Que nous propose-t-on cette fois-ci ? Les offres de politiques sont essentielles à l’électeur qui veut faire un choix rationnel, car avant d’accorder sa confiance à un parti, il doit savoir ce que celui-ci a l’intention de faire une fois au pouvoir. Le choix politique éclairé suppose que l’électeur puisse comparer et évaluer les propositions d’actions gouvernementales futures en fonction de ses besoins et intérêts.
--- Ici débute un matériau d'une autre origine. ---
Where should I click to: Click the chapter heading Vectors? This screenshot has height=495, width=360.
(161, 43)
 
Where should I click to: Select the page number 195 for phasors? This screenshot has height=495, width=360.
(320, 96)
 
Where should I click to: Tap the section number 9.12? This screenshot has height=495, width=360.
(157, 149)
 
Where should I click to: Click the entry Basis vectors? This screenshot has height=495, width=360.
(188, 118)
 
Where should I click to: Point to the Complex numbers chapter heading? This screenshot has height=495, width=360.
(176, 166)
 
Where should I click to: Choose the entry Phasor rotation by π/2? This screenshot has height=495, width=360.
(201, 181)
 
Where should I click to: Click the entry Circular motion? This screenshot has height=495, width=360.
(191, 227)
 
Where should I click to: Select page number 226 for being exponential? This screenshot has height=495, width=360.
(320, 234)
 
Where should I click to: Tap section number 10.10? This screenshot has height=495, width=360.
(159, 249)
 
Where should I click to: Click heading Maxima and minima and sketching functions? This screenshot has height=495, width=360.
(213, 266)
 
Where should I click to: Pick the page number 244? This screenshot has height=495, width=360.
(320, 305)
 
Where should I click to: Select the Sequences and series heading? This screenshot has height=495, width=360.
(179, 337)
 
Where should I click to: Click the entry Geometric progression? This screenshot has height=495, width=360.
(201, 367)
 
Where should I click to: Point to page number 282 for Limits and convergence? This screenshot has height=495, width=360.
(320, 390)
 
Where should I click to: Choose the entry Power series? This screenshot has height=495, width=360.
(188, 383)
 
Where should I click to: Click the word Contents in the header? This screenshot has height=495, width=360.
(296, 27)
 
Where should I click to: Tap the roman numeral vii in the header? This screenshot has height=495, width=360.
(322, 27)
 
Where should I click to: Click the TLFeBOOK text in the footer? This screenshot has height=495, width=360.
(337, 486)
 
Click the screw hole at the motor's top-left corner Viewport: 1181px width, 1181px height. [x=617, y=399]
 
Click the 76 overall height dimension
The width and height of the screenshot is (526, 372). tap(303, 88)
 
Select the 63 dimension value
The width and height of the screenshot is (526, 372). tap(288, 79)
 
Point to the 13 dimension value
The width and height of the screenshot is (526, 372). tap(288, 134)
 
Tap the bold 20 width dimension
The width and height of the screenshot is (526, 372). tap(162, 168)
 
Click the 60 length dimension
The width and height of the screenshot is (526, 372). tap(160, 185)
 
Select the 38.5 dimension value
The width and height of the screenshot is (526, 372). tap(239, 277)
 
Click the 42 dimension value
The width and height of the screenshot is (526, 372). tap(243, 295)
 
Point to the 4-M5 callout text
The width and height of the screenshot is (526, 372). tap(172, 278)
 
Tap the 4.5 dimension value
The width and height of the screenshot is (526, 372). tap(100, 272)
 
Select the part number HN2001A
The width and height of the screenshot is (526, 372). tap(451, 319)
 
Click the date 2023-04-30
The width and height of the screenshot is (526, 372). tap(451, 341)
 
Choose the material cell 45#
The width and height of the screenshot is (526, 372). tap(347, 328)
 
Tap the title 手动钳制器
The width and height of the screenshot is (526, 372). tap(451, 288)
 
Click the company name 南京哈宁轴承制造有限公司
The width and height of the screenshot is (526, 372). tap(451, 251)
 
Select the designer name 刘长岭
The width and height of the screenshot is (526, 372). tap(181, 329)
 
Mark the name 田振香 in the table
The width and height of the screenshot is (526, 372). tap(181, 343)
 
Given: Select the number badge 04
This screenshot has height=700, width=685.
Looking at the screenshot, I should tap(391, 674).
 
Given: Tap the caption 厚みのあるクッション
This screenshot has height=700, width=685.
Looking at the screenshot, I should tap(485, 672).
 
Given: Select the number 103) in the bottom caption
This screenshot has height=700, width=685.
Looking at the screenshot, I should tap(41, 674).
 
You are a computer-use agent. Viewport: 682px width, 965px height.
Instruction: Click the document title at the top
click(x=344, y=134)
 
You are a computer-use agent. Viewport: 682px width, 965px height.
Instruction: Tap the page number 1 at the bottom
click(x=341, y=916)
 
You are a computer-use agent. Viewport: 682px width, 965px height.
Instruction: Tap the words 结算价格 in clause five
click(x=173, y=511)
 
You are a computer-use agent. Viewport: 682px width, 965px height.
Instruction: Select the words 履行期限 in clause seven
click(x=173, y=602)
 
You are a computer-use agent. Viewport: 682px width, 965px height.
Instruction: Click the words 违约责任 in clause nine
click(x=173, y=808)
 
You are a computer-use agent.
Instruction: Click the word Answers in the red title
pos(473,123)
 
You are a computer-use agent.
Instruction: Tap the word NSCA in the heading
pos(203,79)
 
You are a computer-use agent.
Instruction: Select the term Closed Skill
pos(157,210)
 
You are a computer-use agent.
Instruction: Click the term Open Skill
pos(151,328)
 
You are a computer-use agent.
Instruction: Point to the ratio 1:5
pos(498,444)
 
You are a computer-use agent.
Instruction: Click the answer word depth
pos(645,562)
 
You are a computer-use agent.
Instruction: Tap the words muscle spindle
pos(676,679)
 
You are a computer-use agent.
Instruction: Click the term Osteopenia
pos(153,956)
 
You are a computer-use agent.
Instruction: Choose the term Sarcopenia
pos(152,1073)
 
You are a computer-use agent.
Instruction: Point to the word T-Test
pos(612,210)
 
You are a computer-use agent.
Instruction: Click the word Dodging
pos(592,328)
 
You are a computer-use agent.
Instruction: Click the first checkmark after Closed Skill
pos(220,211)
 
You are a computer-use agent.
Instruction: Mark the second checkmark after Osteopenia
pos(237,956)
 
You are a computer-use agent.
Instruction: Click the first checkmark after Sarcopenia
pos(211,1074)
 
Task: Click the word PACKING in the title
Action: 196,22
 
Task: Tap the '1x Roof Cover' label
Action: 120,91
La Coalition avenir Québec
Comme cela se produit souvent avec un parti gouvernemental, la CAQ, à la fin de l’été, n’avait pas dévoilé de programme électoral proprement dit. Son discours est essentiellement centré sur son bilan qu’il saura émaillé au cours de la campagne d’engagements spécifiques aux divers électorats ciblés. Il n’est donc pas possible de savoir ce que ce parti nous réserve pour l’avenir. Le cahier des résolutions adoptées les 13 et 14 novembre 2021 est vague à souhait. Par exemple, on parle de revitaliser les régions, mais sans proposer de mesures précises qui donneraient plus de pouvoirs aux régions. Comme on dit souvent que le passé est garant de l’avenir, on peut donc conclure qu’il ne se passera rien sur le plan des institutions si la CAQ est ré-élue.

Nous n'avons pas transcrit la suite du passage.